On 04 Jan 2015, at 08:07, 'Roger' via Everything List wrote:
In regard to:
"If nothing existed; would it remain nothing?"
This is exactly what I'm suggesting. It would not remain
"nothing". We usually think of the situation when you get rid of
all matter, energy, space/volume, time, abstract concepts, minds,
etc. as "nothing". But, what I'm saying is that this supposed
"nothing" really isn't the lack of all existent entities. That
"nothing" would be the entirety of all that is present; that's it;
there's nothing else. It would be the all. An entirety is a
grouping defining what is contained within and therefore an existent
entity, based on my definition of an existent entity.
Your set comprehension axiom. You are working in some set theory,
which is provably too much in case you assume brain works without
magic (computationalism).
So, even what we think of as "nothing" is an existent entity or
"something".
If only through the "we" which think about that nothing.
This means that "something" is non-contingent. It's necessary.
There is no such thing as the lack of all existent entities.

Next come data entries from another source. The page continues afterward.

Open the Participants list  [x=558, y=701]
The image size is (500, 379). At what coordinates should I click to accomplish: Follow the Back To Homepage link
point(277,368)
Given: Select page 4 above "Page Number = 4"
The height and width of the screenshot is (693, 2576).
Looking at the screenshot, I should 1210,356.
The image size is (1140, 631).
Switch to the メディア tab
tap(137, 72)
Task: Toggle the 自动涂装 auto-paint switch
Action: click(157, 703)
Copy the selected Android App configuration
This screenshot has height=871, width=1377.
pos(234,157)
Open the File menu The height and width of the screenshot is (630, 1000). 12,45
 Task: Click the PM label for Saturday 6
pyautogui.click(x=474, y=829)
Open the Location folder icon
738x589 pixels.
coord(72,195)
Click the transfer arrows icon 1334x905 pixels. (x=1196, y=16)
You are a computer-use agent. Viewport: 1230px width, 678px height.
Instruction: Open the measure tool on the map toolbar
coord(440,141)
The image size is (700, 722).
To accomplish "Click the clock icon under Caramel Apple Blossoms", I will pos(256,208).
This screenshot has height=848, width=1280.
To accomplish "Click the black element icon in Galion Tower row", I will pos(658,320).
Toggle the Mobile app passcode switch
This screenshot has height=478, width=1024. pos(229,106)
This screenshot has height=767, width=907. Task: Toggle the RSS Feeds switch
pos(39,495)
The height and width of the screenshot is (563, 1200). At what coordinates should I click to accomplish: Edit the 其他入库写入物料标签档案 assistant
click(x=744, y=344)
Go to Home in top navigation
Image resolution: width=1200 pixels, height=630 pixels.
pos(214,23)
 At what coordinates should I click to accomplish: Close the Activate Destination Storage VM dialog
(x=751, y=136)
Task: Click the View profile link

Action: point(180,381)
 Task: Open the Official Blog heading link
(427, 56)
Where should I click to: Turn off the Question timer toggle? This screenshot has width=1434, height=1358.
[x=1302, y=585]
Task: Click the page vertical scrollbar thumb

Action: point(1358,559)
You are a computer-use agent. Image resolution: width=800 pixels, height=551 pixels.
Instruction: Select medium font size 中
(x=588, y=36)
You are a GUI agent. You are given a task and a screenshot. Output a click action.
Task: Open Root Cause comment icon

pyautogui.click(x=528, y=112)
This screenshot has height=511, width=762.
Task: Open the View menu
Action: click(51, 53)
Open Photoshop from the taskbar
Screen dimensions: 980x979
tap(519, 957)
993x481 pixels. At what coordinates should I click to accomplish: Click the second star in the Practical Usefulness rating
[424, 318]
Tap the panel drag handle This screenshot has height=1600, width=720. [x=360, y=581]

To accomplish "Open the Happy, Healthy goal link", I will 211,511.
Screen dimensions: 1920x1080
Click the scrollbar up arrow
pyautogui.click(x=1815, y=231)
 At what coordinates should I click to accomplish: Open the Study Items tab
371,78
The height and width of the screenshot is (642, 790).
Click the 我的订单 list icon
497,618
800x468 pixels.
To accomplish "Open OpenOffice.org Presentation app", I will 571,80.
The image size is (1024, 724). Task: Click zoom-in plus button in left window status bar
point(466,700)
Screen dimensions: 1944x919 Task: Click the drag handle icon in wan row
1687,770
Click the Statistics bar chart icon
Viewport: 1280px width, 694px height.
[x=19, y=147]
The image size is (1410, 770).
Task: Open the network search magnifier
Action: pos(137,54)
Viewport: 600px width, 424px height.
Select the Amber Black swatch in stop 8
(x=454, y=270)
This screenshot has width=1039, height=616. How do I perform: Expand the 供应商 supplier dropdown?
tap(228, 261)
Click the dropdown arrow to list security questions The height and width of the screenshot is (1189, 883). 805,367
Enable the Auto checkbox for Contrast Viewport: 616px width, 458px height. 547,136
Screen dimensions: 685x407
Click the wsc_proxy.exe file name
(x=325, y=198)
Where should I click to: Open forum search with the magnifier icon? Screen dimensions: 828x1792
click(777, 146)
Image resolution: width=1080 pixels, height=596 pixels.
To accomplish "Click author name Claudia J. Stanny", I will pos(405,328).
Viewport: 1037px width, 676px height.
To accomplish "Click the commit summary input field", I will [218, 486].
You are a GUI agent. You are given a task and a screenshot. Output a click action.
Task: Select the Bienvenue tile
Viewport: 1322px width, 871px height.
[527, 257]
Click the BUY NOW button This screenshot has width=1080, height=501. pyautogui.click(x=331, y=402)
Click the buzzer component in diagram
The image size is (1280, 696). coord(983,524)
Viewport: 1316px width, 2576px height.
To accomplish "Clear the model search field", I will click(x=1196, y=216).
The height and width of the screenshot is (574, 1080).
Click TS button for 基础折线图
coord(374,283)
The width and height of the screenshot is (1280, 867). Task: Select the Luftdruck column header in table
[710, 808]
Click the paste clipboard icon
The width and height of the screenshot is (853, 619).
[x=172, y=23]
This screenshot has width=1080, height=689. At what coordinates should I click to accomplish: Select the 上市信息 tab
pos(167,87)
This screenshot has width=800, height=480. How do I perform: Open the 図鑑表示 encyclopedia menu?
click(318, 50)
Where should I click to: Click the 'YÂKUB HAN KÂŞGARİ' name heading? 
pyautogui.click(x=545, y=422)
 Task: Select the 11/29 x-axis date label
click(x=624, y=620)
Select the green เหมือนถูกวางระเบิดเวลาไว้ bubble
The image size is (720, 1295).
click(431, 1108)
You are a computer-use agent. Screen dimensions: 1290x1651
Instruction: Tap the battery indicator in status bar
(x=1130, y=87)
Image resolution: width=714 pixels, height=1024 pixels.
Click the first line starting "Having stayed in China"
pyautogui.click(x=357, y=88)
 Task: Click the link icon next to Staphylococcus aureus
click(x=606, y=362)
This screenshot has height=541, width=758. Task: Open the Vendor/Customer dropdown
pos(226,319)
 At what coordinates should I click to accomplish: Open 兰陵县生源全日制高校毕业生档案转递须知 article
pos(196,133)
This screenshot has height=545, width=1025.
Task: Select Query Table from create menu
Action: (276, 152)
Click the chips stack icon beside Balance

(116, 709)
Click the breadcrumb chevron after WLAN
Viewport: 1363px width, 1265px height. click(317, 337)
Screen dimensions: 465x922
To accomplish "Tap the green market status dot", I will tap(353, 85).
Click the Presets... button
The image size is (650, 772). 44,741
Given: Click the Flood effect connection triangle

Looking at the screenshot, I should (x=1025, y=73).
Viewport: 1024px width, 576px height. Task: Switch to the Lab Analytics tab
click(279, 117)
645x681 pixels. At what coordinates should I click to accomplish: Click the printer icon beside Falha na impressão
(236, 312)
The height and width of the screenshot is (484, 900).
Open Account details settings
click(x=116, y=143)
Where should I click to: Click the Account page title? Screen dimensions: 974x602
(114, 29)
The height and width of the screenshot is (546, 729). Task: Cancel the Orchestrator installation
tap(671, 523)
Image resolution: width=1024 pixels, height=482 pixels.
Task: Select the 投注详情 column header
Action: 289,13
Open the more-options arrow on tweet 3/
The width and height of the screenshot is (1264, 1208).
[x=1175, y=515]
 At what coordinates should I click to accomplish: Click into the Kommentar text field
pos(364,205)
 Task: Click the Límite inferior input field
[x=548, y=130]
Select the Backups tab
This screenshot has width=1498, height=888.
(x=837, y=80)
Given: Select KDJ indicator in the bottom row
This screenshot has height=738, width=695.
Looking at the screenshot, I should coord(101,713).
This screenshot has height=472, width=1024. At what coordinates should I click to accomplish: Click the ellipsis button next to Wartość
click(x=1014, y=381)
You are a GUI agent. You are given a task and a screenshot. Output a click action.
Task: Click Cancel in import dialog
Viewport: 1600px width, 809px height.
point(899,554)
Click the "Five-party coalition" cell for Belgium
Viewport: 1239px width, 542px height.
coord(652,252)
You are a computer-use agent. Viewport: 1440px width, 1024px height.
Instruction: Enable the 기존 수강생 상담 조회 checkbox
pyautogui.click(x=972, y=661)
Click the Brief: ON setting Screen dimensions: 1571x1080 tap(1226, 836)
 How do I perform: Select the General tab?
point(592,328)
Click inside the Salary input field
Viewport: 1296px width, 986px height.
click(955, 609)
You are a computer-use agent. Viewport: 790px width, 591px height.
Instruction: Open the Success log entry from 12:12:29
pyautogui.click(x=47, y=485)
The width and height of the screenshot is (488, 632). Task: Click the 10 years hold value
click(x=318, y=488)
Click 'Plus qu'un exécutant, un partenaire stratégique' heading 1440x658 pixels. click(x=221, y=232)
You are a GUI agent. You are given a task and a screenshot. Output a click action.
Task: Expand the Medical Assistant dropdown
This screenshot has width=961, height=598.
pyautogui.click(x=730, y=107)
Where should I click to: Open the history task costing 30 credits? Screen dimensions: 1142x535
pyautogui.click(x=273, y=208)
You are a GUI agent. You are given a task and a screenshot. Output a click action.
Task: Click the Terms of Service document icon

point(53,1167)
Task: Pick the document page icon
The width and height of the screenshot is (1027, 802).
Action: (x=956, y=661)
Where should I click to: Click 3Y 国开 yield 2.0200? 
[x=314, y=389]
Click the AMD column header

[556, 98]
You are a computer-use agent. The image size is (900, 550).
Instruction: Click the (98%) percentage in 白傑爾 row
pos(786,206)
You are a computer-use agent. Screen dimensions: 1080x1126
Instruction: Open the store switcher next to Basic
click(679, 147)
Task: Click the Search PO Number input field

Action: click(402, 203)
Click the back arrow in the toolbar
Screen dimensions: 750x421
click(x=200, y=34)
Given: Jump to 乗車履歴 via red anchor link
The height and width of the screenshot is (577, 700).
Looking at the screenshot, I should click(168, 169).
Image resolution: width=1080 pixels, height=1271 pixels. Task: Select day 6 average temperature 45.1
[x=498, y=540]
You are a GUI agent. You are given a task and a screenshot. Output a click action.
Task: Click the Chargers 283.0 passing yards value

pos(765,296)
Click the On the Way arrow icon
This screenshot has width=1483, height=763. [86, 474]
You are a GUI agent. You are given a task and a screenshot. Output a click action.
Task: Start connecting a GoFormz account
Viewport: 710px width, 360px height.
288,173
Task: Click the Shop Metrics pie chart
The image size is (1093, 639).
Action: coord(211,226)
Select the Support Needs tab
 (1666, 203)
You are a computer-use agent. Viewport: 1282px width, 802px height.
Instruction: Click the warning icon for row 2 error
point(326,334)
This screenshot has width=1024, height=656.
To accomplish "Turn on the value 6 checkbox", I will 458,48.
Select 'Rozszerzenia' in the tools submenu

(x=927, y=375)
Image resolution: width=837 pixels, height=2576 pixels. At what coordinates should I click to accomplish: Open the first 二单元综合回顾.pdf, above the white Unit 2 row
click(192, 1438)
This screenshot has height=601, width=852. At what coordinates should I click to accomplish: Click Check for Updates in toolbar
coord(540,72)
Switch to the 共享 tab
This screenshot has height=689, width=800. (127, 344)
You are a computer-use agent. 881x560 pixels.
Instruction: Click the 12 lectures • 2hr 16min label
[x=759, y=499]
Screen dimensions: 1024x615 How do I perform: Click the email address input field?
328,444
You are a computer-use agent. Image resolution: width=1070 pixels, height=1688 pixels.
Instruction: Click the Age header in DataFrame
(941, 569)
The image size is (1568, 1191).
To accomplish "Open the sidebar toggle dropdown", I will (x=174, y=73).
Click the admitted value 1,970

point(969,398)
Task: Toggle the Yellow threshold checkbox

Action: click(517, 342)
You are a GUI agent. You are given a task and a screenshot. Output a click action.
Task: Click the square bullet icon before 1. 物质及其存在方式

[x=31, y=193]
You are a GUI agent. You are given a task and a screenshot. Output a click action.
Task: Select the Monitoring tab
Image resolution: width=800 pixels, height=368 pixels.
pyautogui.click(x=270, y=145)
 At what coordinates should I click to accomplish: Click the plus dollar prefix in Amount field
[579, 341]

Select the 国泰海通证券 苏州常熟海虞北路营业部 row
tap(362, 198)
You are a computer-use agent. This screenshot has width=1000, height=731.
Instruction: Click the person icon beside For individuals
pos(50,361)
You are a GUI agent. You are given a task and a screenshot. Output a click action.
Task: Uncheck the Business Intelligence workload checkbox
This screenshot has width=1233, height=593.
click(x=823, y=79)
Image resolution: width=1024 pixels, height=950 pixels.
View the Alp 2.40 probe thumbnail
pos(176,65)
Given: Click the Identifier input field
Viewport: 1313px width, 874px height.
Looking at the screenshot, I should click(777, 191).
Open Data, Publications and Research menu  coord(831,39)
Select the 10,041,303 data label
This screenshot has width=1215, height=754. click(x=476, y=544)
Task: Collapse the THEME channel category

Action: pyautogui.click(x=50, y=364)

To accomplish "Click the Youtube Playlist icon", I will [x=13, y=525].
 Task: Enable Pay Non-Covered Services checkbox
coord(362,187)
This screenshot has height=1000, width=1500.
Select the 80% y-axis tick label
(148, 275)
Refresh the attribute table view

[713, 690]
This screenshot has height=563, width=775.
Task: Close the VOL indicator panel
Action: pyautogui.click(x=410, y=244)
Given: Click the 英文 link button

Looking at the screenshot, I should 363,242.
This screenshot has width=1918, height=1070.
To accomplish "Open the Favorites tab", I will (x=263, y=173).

It is necessary for having an observer, or a dreamer, conceiving
nothing, but then you assume "we", which usually is among what we
would like to explain the existence. In all case we have to do some
assumption, notably about the thing we talk about before deciding if
they exist or not.
Like computationalism offers the best we can hope for the mind-body
problem, I think it does the same for the question of this thread. It
is a bit frustrating in the sense that it shows that there are minimal
thing that we will never explain the origin of (like the "basic"
Turing universal system).
Bruno
On Saturday, January 3, 2015 1:17:27 AM UTC-5, cdemorsella wrote:
From: [email protected]
[mailto:[email protected]] On Behalf Of meekerdb
Sent: Friday, January 02, 2015 9:44 PM
To: [email protected]
Subject: Re: Why is there something rather than nothing? From
quantum theory to dialectics?
On 1/2/2015 9:05 PM, 'Roger' via Everything List wrote:
Even if the word "exists" has no use because everything exists, it
seems important to know why everything exists. How is it that a
thing can exist? What I suggest is that a grouping defining what is
contained within is an existent entity. Then, you can use this to
try and answer the other question of "Why is there something rather
than nothing?".
If everything exists, what doesn't exist? Nothing.
If nothing existed; would it remain nothing?